Another consideration in establishing an alcohol policy is the statement in the Social Standards of the Church of the United Brethren in Christ, which says “…the abuse of alcoholic beverages is harmful to our physical bodies and is a detriment to the best stewardship and witness of our lives. Therefore, we urge all of our members to avoid using alcoholic beverages.”
An additional example for consideration is one in which the University is providing financial resources to enable an employee to attend a conference; he or she is considered to be representing the University at programmed activities and meals of the conference but not during social events outside of the conference program.
Finally, the task force believes that the Student Development Office should provide ample educational resources to students in the traditional undergraduate program to enable those students to make wise decisions about alcohol use, both while they are at Huntington University and after they leave the institution.

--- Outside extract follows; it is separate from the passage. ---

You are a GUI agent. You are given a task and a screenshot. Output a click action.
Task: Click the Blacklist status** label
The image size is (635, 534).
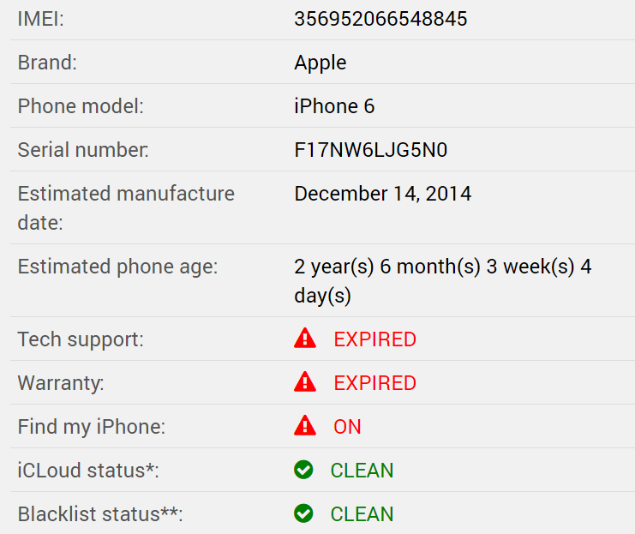(x=100, y=514)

Tobacco is not mentioned in the Bible. However, the need to be good stewards of our own bodies (I Corinthians 6:20) implies that the use of tobacco is not a wise choice for Christians. The harmful effects of tobacco use are well known in modern societies. Certainly the impacts of tobacco use would not enhance the quality of community life on the Huntington University campus.
Gambling, according to the Social Standards of the Church of the United Brethren in Christ “...stimulates the desire to get something for nothing and…seeks material gain by a fatalistic faith in chance.” As such, gambling violates the Bible’s emphasis on keeping free from the love of money (Hebrews 13:5). Christian stewardship of money and the Christ-centered focus of life at Huntington University certainly would not by enhanced by gambling.
Gambling is defined by the task force as risking one’s money for the chance to win more money, including lottery games. However, the following activities would not be considered as gambling: playing cards for chips but without an exchange of money, games or contests with minimal entry fees and a prize for the winner (for example, euchre tournaments), and fundraising raffles for charitable causes.
The Bible emphasizes that Christians should be careful in how they speak. For example, lies should be avoided (Proverbs 6:16-19), as should profanity (Exodus 20:7), gossip (Proverbs 20:19), and obscenity (Ephesians 5:4). Instead, Christians should focus on building up those around them through their speech (Ephesians 4:29). In addition to the Biblical principle, the principle of community suggests that Huntington University would be more Christ-like if employees and students would consider those Biblical guidelines when engaging in conversations, whether they are on-campus or off-campus.
The field of entertainment presents some challenges for Christians. For example, dancing is not forbidden in the Bible but has sometimes been viewed negatively by Christians because of its association with other undesirable behaviors. R-rated movies have been a concern because the content of many of those movies is not compatible with the Christian standards that Huntington University supports. The developmental principle suggests that students may benefit from some guidance in making mature decisions about entertainment. The principle of community supports the desirability of being particularly sensitive to Christian principles when dealing with entertainment on-campus.
The Bible urges Christians to respect the laws of the society in which they live (Romans 13:1). However, the Bible also points out that if societal laws are in conflict with God’s laws, then God’s laws should take precedence (Acts 5:28-29).